Das ÖAW-Präsidium will der Empfehlung des Gremiums folgen und eine „Missbilligung“ gegenüber den Treffen Sigmunds mit Epstein aussprechen, gab es am Freitagabend bekannt.
Im März hatte der in den USA tätige österreichische Mathematiker Martin Nowak seine ÖAW-Mitgliedschaft zurückgelegt, bevor das Komitee zu einem Abschluss gelangte. Nowak hatte über Jahre Verbindungen zu Epstein, der seine Forschung großzügig finanziell unterstützte. Sigmund – seines Zeichens Doktorvater von Nowak – bestätigte nach Bekanntwerden der Einrichtung des ÖAW-Ethikkomitees, dass er aufgrund von Zusammentreffen mit Epstein die Akademie selbst ersucht hatte, seine seit 1999 bestehende ÖAW-Mitgliedschaft überprüfen zu lassen.

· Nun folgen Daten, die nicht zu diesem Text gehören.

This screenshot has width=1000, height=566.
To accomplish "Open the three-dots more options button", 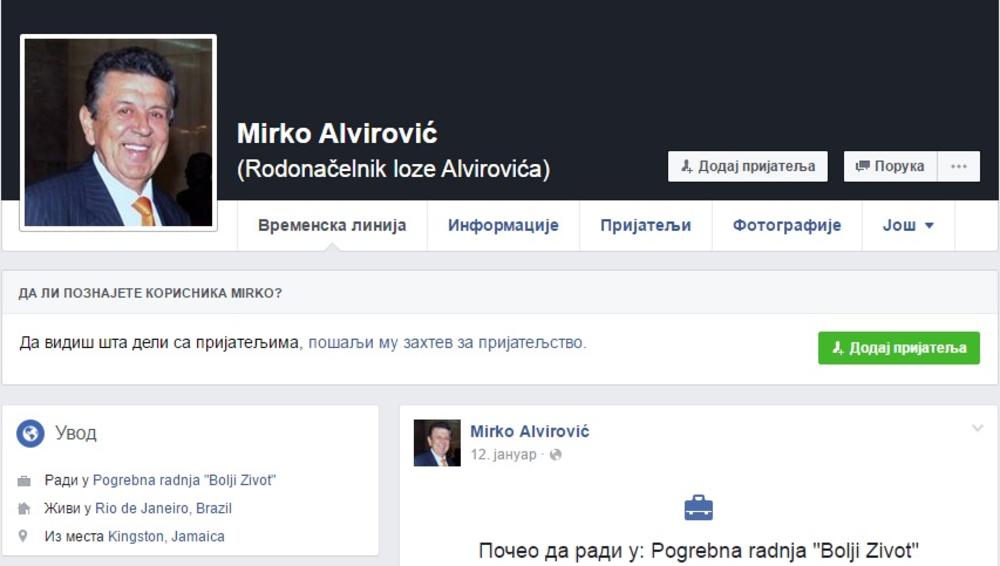I will click(x=958, y=166).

Der ORF hatte von einem Zusammentreffen von Epstein und Sigmund im September 2018 in New York und im März 2019 in Wien berichtet. Gegenüber ORF Wissen gab Sigmund an, er habe Epstein getroffen, weil er sich „ein persönliches Bild machen wollte“.
ÖAW-Präsidium folgt Empfehlung zum Aussprechen von Missbilligung
Das in der Folge mit der Causa beauftragte Komitee unter der Leitung des evangelischen Theologen und Ethikexperten Ulrich Körtner „empfiehlt nach der umfassenden Prüfung sowie einer Anhörung von einer Aberkennung der Mitgliedschaft abzusehen, aber Sigmund aufgrund der beiden Treffen und der Kenntnis um die Abgründigkeit der Person Epstein eine Missbilligung dieser Treffen auszusprechen“, heißt es: „Mit der Empfehlung einer Missbilligung soll ein Zeichen gesetzt werden, dass die Akademie die Frage von Wissenschaftsethos und wissenschaftlicher Integrität ernst nimmt.“ Das Präsidium der Akademie der Wissenschaften werde dieser Empfehlung folgen, heißt es in einer Stellungnahme.
Der Biomathematiker Nowak ist vor einigen Wochen wegen seiner Verbindungen zu Epstein von der US-Eliteuniversität Harvard freigestellt worden. Die vom US-Justizministerium heuer veröffentlichten Epstein-Akten hätten neue Informationen zutage treten lassen, hieß es seitens der US-Uni. Nowak hatte häufige persönliche Kontakte mit dem New Yorker Multimillionär gehabt, der ihm großzügige Spenden für seine Forschung zukommen ließ.